> [TASK GOAL] Starting with the line that has "You are a GUI" in the records below and stopping after the line that has "the Help question", output every line exactly and nothing else; skip pictures.

> [MATERIAL PROVIDED]
⟨

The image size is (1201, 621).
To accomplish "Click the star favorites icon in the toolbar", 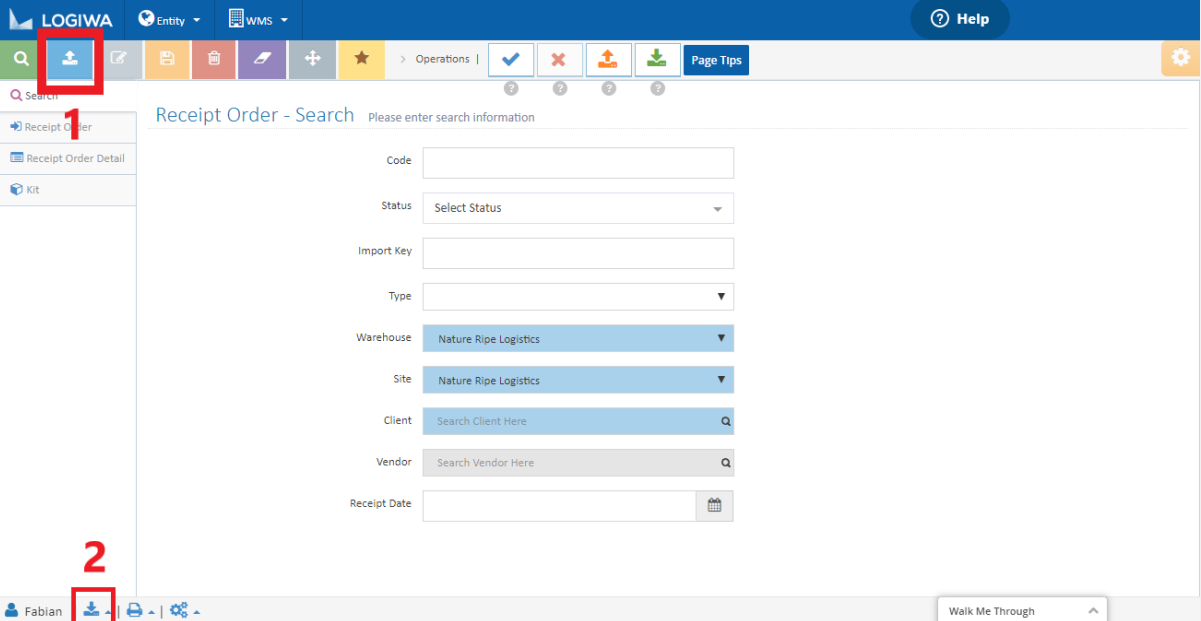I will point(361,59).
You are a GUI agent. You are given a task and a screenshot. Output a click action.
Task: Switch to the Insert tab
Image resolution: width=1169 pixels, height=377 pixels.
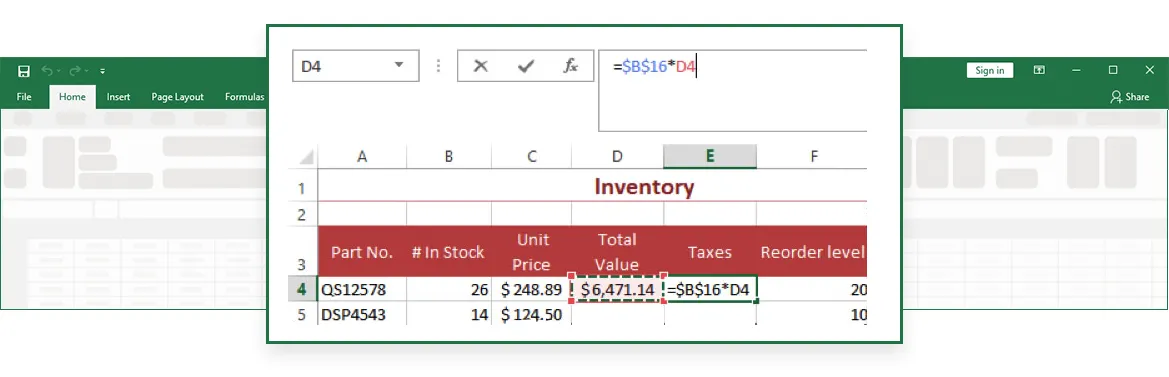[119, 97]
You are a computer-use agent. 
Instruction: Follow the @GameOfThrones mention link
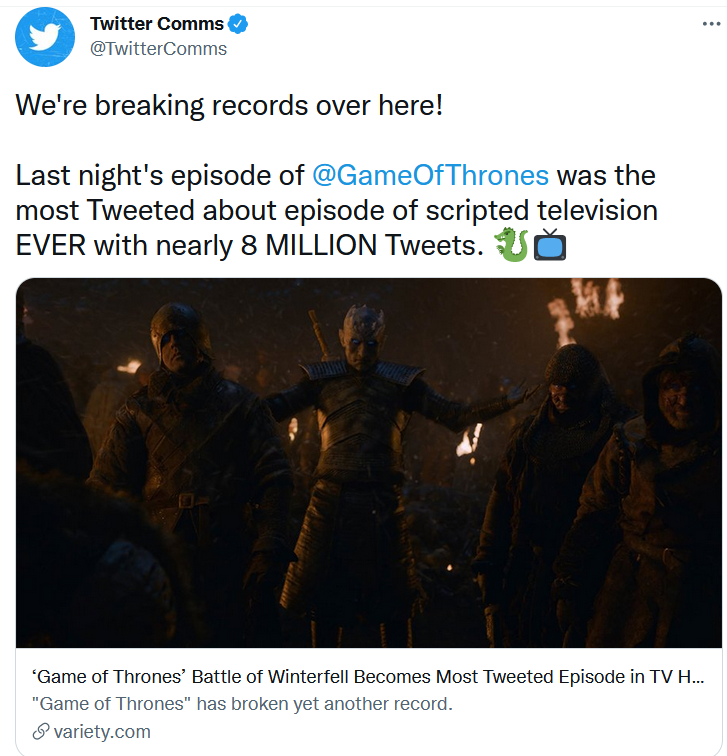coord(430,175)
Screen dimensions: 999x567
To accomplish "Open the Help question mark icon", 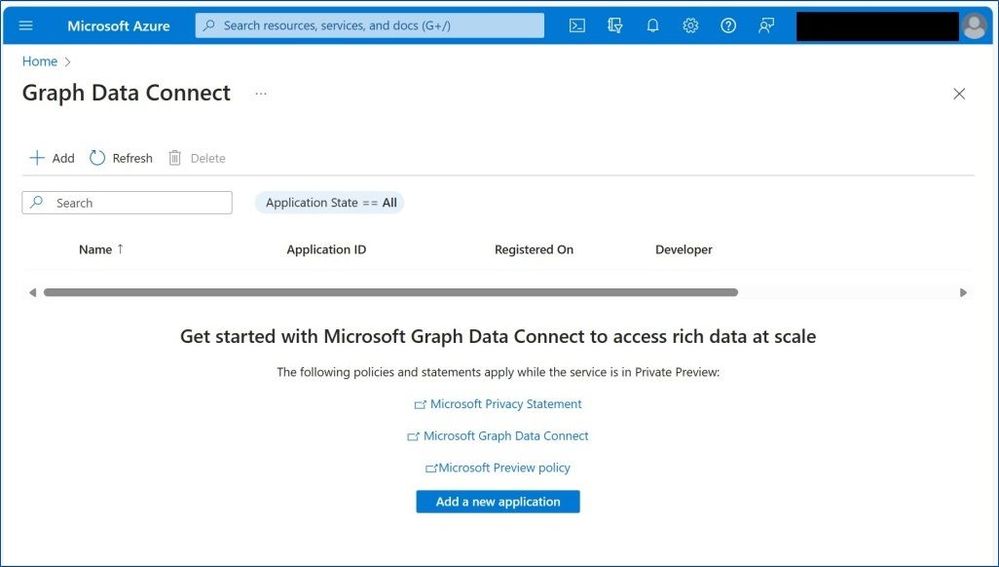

⟩
⟨

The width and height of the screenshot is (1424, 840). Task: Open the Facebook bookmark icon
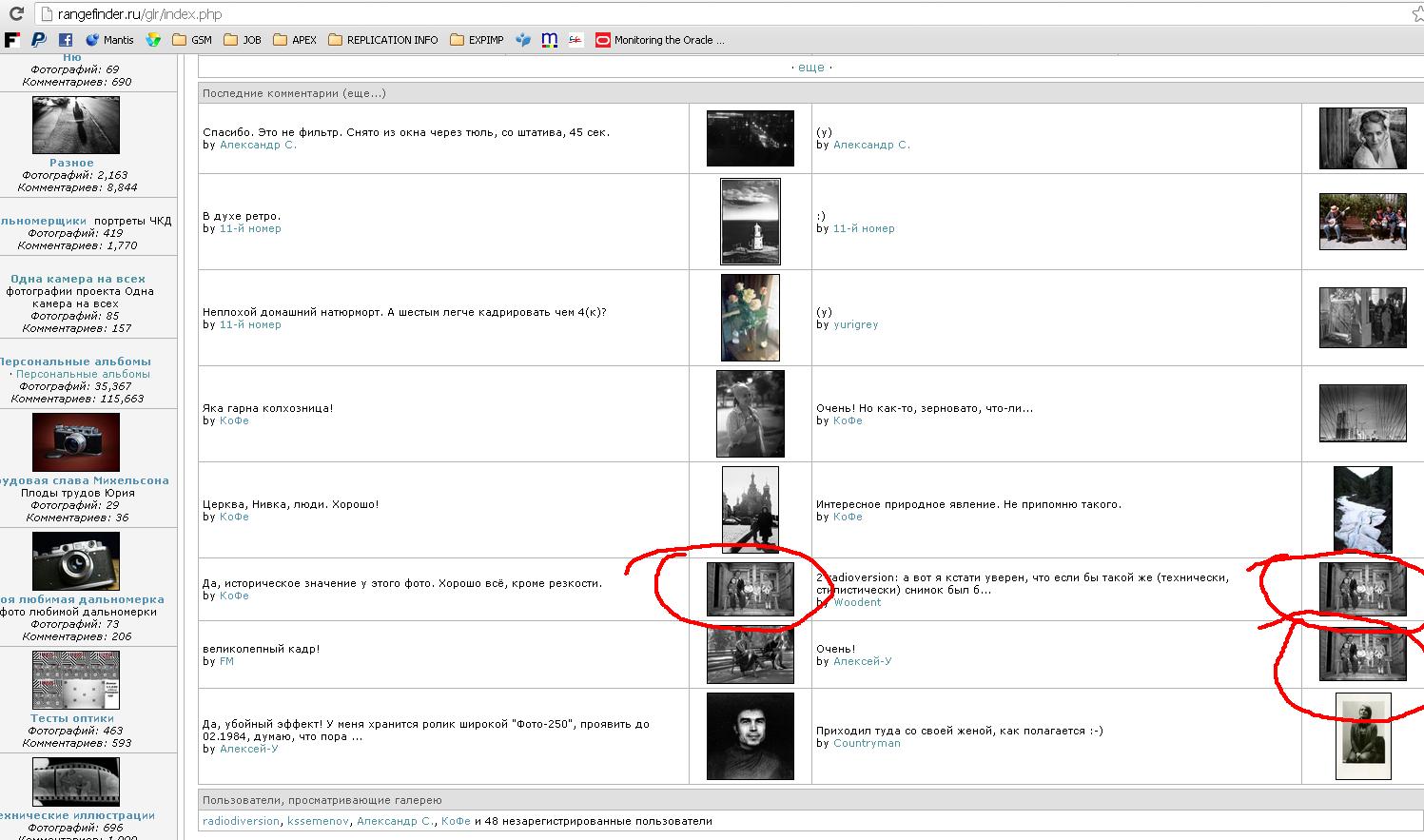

⟩
⟨

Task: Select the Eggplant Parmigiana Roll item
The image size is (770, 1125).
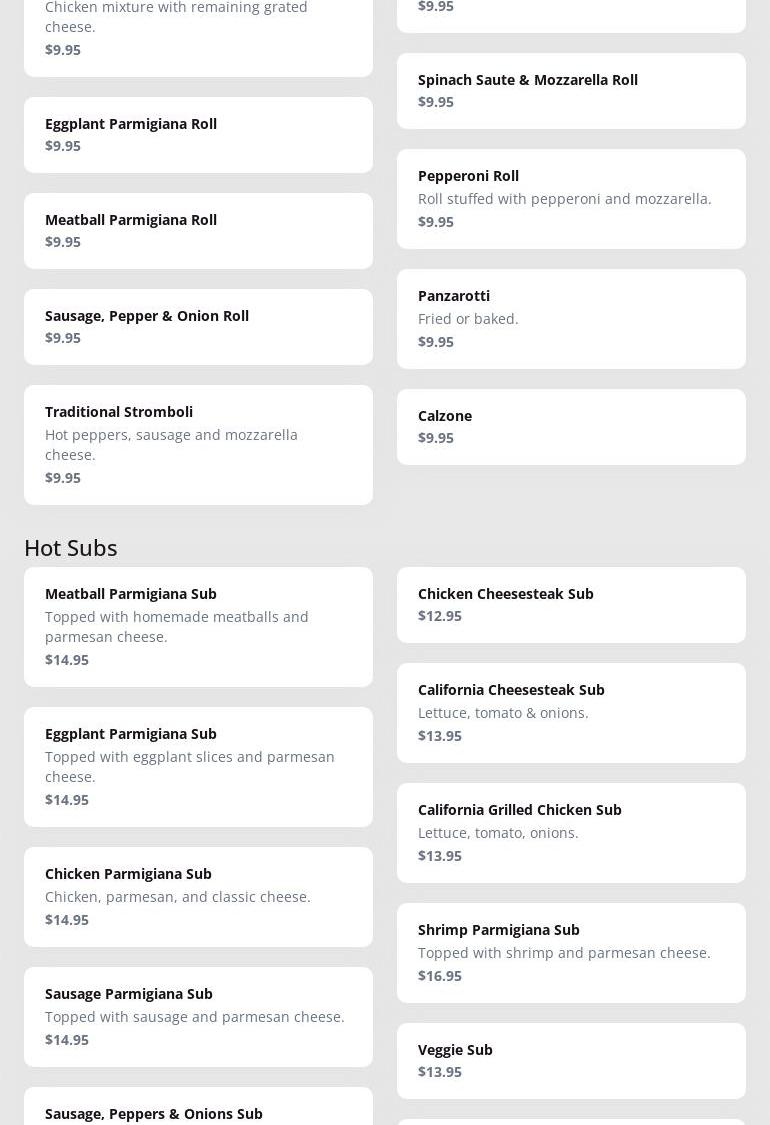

⟩

> [ANSWER TO THIS PROBLEM]
You are a GUI agent. You are given a task and a screenshot. Output a click action.
Task: Switch to the Insert tab
Image resolution: width=1169 pixels, height=377 pixels.
[119, 97]
You are a computer-use agent. 
Instruction: Follow the @GameOfThrones mention link
coord(430,175)
Screen dimensions: 999x567
To accomplish "Open the Help question mark icon", 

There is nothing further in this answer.